WHAT YOU NEED TO DO
Every record here must be set down once more, precisely as it reads.

RECORDED DATA
--------------------------------

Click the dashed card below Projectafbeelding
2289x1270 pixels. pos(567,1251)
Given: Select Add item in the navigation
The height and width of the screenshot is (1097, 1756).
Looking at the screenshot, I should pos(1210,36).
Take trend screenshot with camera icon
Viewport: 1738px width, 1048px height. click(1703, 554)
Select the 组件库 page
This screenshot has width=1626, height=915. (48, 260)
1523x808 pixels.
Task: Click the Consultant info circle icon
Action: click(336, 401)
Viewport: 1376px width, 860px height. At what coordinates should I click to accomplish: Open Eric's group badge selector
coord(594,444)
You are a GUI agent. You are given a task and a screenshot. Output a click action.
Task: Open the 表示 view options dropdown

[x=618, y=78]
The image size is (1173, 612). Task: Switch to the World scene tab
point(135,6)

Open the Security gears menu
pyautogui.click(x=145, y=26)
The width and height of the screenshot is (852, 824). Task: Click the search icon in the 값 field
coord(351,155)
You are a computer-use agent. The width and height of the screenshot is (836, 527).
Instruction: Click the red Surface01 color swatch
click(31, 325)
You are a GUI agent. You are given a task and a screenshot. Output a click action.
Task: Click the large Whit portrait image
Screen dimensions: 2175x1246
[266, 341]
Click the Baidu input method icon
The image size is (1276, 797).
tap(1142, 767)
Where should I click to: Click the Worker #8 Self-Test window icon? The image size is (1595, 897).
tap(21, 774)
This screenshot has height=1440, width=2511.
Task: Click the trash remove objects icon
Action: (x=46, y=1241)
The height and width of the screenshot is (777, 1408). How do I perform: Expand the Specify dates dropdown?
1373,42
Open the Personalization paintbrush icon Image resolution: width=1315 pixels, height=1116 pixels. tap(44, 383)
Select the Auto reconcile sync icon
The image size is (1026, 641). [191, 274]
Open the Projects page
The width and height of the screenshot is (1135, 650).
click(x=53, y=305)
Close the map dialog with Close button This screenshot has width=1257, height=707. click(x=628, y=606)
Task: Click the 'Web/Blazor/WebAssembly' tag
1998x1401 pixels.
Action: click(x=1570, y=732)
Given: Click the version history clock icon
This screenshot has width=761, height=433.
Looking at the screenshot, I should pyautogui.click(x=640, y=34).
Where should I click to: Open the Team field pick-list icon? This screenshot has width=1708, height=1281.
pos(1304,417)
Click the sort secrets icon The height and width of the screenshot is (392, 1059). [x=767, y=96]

--------------------------------

ANSWER TO THIS TASK
Click the dashed card below Projectafbeelding
2289x1270 pixels. pos(567,1251)
Given: Select Add item in the navigation
The height and width of the screenshot is (1097, 1756).
Looking at the screenshot, I should pos(1210,36).
Take trend screenshot with camera icon
Viewport: 1738px width, 1048px height. click(1703, 554)
Select the 组件库 page
This screenshot has width=1626, height=915. (48, 260)
1523x808 pixels.
Task: Click the Consultant info circle icon
Action: click(336, 401)
Viewport: 1376px width, 860px height. At what coordinates should I click to accomplish: Open Eric's group badge selector
coord(594,444)
You are a GUI agent. You are given a task and a screenshot. Output a click action.
Task: Open the 表示 view options dropdown

[x=618, y=78]
The image size is (1173, 612). Task: Switch to the World scene tab
point(135,6)

Open the Security gears menu
pyautogui.click(x=145, y=26)
The width and height of the screenshot is (852, 824). Task: Click the search icon in the 값 field
coord(351,155)
You are a computer-use agent. The width and height of the screenshot is (836, 527).
Instruction: Click the red Surface01 color swatch
click(31, 325)
You are a GUI agent. You are given a task and a screenshot. Output a click action.
Task: Click the large Whit portrait image
Screen dimensions: 2175x1246
[266, 341]
Click the Baidu input method icon
The image size is (1276, 797).
tap(1142, 767)
Where should I click to: Click the Worker #8 Self-Test window icon? The image size is (1595, 897).
tap(21, 774)
This screenshot has height=1440, width=2511.
Task: Click the trash remove objects icon
Action: (x=46, y=1241)
The height and width of the screenshot is (777, 1408). How do I perform: Expand the Specify dates dropdown?
1373,42
Open the Personalization paintbrush icon Image resolution: width=1315 pixels, height=1116 pixels. tap(44, 383)
Select the Auto reconcile sync icon
The image size is (1026, 641). [191, 274]
Open the Projects page
The width and height of the screenshot is (1135, 650).
click(x=53, y=305)
Close the map dialog with Close button This screenshot has width=1257, height=707. click(x=628, y=606)
Task: Click the 'Web/Blazor/WebAssembly' tag
1998x1401 pixels.
Action: click(x=1570, y=732)
Given: Click the version history clock icon
This screenshot has width=761, height=433.
Looking at the screenshot, I should pyautogui.click(x=640, y=34).
Where should I click to: Open the Team field pick-list icon? This screenshot has width=1708, height=1281.
pos(1304,417)
Click the sort secrets icon The height and width of the screenshot is (392, 1059). [x=767, y=96]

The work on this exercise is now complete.